Just Google it and it will be at the top.

>Hey all,
>So I'm doing a summer internship at Enthought, and the first thing they
>asked me to look into is finishing the datetime type in numpy. It turns out
>that the estimates of how complete the type was weren't accurate, and to
>support what the NEP describes required generalizing the ufunc type
>resolution system. I also found that the date/time parsing code (based on
>mxDateTime) was not robust, producing something for almost any arbitrary
>garbage input. I've replaced much of the broken code and implemented a lot
>of the functionality, and thought this might be a good point to do a pull
>request on what I've got and get feedback on the issues I've run into.
>* The existing datetime-related API is probably not useful, and in fact
>those functions aren't used internally anymore. Is it reasonable to remove
>the functions, or do we just deprecate them?
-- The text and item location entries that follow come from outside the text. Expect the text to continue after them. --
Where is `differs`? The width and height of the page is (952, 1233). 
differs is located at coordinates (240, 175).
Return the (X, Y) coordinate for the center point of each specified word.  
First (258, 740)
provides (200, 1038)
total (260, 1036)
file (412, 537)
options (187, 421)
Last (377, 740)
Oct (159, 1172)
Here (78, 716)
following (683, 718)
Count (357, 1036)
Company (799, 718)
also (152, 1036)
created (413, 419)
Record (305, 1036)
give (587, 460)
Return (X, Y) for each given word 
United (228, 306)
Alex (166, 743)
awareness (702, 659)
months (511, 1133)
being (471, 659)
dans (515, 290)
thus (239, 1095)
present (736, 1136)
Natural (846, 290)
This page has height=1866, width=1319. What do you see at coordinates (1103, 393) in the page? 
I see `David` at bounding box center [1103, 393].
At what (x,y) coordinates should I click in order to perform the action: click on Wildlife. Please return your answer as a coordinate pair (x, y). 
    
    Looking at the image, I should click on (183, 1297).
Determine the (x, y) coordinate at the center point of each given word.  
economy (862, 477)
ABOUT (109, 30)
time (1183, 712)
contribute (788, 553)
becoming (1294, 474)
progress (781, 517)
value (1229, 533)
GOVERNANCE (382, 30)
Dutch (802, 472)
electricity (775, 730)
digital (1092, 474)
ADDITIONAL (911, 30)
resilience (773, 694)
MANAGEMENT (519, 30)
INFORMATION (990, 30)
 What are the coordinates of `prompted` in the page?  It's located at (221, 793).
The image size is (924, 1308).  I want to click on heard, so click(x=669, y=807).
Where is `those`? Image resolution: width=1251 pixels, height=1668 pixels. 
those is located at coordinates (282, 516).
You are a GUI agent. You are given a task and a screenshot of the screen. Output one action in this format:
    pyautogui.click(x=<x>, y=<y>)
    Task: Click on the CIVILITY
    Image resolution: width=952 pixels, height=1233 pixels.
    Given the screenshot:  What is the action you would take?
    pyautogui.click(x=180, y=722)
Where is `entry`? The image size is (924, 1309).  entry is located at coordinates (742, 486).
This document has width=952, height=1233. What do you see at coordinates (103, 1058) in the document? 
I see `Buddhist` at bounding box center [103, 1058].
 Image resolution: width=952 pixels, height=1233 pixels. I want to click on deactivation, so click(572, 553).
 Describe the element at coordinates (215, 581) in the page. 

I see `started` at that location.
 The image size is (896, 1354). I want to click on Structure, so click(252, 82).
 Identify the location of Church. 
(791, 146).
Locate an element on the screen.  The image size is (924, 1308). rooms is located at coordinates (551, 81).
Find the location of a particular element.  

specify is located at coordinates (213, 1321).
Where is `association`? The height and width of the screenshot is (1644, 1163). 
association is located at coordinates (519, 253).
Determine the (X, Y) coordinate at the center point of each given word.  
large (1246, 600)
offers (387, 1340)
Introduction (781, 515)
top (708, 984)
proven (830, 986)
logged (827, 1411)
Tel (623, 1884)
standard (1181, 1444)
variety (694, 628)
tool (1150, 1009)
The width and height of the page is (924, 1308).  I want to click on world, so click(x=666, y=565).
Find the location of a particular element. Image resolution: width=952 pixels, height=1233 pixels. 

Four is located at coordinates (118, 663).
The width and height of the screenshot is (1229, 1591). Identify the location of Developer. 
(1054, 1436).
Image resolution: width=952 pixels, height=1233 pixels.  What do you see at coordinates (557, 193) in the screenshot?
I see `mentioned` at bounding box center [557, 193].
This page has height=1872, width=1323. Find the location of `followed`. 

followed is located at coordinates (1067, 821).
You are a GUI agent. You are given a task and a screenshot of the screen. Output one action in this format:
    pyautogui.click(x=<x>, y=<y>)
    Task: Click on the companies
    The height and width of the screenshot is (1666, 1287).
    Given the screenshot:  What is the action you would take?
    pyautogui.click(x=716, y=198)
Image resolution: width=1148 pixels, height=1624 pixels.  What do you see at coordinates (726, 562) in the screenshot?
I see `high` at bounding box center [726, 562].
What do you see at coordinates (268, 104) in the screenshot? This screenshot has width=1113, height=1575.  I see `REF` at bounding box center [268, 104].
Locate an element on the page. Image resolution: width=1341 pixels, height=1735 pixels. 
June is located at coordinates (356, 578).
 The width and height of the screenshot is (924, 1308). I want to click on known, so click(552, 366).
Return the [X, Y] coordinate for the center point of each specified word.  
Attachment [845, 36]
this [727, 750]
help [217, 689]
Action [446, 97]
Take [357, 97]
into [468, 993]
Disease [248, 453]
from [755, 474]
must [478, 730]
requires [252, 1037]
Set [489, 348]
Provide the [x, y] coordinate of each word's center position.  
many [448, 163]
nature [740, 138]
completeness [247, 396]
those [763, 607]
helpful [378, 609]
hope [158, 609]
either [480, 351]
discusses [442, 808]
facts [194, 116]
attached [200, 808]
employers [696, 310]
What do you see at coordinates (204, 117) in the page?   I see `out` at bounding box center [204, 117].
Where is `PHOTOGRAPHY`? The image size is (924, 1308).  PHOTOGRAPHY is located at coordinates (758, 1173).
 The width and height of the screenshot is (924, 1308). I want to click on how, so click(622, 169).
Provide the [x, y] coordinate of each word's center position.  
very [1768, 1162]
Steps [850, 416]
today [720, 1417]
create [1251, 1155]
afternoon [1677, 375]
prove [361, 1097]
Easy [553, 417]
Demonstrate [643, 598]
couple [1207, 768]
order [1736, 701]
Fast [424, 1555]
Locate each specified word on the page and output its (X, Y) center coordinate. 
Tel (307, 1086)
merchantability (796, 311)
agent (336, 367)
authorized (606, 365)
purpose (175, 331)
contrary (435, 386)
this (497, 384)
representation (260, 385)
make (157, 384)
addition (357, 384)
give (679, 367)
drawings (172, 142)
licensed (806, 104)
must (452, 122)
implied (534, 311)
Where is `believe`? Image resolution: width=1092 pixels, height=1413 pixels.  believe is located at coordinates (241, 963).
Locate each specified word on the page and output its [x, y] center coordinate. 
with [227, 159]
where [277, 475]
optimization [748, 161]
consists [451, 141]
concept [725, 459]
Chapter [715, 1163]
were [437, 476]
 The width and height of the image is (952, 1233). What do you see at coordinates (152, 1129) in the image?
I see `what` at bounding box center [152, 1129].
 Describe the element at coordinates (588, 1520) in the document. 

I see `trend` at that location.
>* Leap seconds probably deserve a rigorous treatment, but having an internal
>representation with leap-seconds overcomplicates otherwise very simple and
>fast operations. Could we internally use a value matching TAI or GPS time?
>Currently it's a UTC time in the present, but the 1970 epoch is then not the
>UTC 1970 epoch, but 10s of seconds off, and this isn't properly specified.
>What are people's opinions? The Python datetime.datetime doesn't support
>leap seconds (seconds == 60 is disallowed).
>* Default conversion to string - should it be in UTC or with the local
>timezone baked in? As UTC it may be confusing because 'now' will print as a
>different time than people would expect.
>* Business days - The existing business idea doesn't seem very useful,
>representing just the western M-F work week and not accounting for holidays.
>I've come up with a design which might address these issues: Extend the
>metadata for business days with a string identifier, like 'M8[B:USA]', then
>have a global internal dictionary which maps 'USA' to a workweek mask and a
>list of holidays. The call to prepare this dictionary for a particular
>business day type might look like np.set_business_days('USA', [1, 1, 1, 1,
>1, 0, 0], np.array([ list of US holidays ], dtype='M8[D]')). Internally,
>business days would be stored the same as regular days, but with special
>treatment where landing on a weekend or holiday gives you back a NaT.
>If you are interested in the business day functionality, please comment on
>this design!
>* The dtype constructor accepted 'O#' for object types, something I think
>was wrong. I've removed that, but allow # to be 4 or 8, producing a
>deprecation warning if it occurs.
>* Would it make sense to offset the week-based datetime's epoch so it aligns
>with ISO 8601's week format? Jan 1, 1970 is a thursday, but the YYYY-Www
>date format uses weeks starting on monday. I think producing strings in this
>format when the datetime has units of weeks would be a natural thing to do.
>* Should the NaT (not-a-time) value behave like floating-point NaN? i.e. NaT
>== NaT return false, etc. Should operations generating NaT trigger an
>'invalid' floating point exception in ufuncs?